PAGE EXTRACT →
◇ ◇ ◇ ◇

Experts: COVID-19 Has Been a Massive Boon for the Italian Mafia

Published: 17 June 2020

The Italian Mafia has a long history of exploiting times of crisis to gain a foothold in the legal economy. (Source: Wikimedia Commons)

The Italian Mafia has a long history of exploiting times of crisis to gain a foothold in the legal economy. (Source: Wikimedia Commons)

By David Klein

Some of Italy's leading mafia experts fear that the COVID-19 pandemic has only served to strengthen the mafia’s foothold across Italy, according to a report released by the Global Initiative Against Transnational Organized Crime (GI-TOC). 

 The report is based on a virtual round table discussion between police chiefs, the leadership of Italy’s Anti-Mafia Commission and Sergio Nazzaro, a journalist, writer and adviser to the Parliamentary Anti-Mafia Commission, as well as temporary spokesperson for Italy’s Deputy Minister of Health for the duration of the COVID-19 crisis. 

The overwhelming consensus was that the healthcare sector and Italy's large proportion of “informal workers,” i.e those who work cash jobs such as manual laborers and service staff, are particularly vulnerable to mafia influence right now. 

 According to Nazzaro, when the state doesn’t have the power to support struggling businesses it is too often the mafia who steps in. 

“To launder their money, the mafia is usually happy to invest in failing businesses,” Nazzaro told OCCRP. “They have so much dirty money they don’t care if they lose a little bit to be able to spend the rest. Now when thousands of businesses are going under and looking to sell, how much worse will it be?”  

The Italian mafia is no stranger to exploiting crises and economic downturns. In fact those are the very periods wherein organized crime thrives. 

 “The ‘Ndrangheta, the Sicilian mafia and the Camorra exploit the legal economy not only to generate profit, but almost primarily to hide the proceeds of their illegal activities,” Federico Cafiero de Raho, Italy’s national Anti-Mafia and Counterterrorism Public Prosecutor, said at the round table.  

 “And so, merely the ability to gain a foothold in the formal economy is a positive result for the mafia, because it is precisely the camouflaging and the recycling of illicit proceeds in the formal economy that is a win for the organized criminals,” he explained.

The pandemic has left the economy ripe for such mafia infiltration. 

 “For a hotel owner, who does not know if it’s profitable to open again, if it’s safe to open again, if a mafia member comes to him and says I’ll buy your hotel, and not even at a discount, I just need it to clean my money. How could he say no? Why would he take the risk?” Nazzaro, told the OCCRP. 

That is why it is so important for robust state relief to counter the spectre of mafia welfare, Nazzaro believes. 

 “The people who are jobless don’t care about the mafia, corruption or anything, but they see the state only talking, and from the mafia (they see) money, and I fear that at the end of all this we are going to see how much the mafia managed to buy while we were in crisis,” Nazzaro said.

 “The fight against the mafia, can’t just be put on the shoulder of law enforcement and the judges. If the state doesn’t offer legal routes for people to live a strong economic life, there will be a gap and as always, the mafia will find its way in,” he concluded.

◇ ◇ ◇ ◇

RECORDED DATA →
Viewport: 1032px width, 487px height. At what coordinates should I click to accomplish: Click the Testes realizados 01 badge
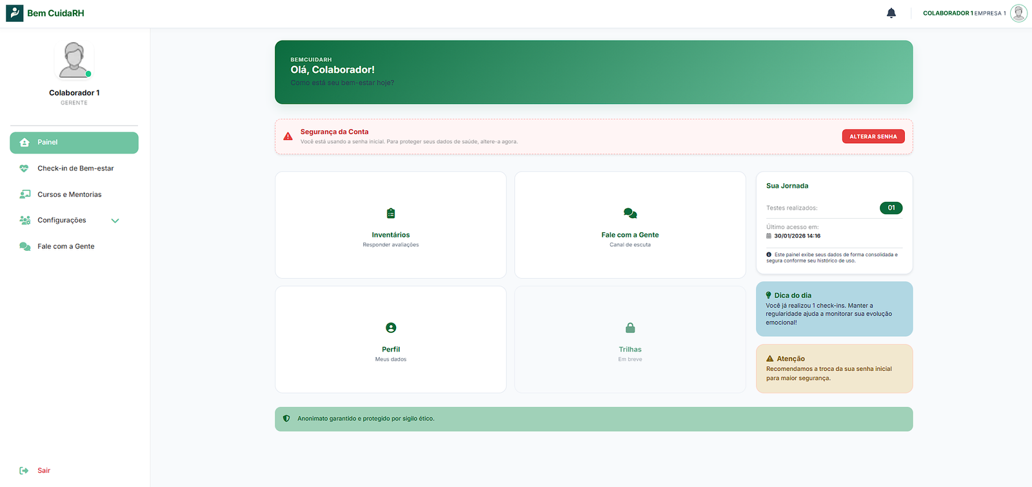point(891,208)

◇ ◇ ◇ ◇

TASK INSTRUCTIONS →
A: Print the part of the mafia article that opens with the words containing "The Italian mafia is" and closes with "the round table.".
B: Translate this sentence from the mafia article into Spanish: "The pandemic has left the economy ripe for such mafia infiltration."
This data comes from a separate source from the mafia article.

ANSWERS TO EACH TASK →
A:
The Italian mafia is no stranger to exploiting crises and economic downturns. In fact those are the very periods wherein organized crime thrives. 

 “The ‘Ndrangheta, the Sicilian mafia and the Camorra exploit the legal economy not only to generate profit, but almost primarily to hide the proceeds of their illegal activities,” Federico Cafiero de Raho, Italy’s national Anti-Mafia and Counterterrorism Public Prosecutor, said at the round table.

B: La pandemia ha dejado la economía propicia para ese tipo de infiltración mafiosa.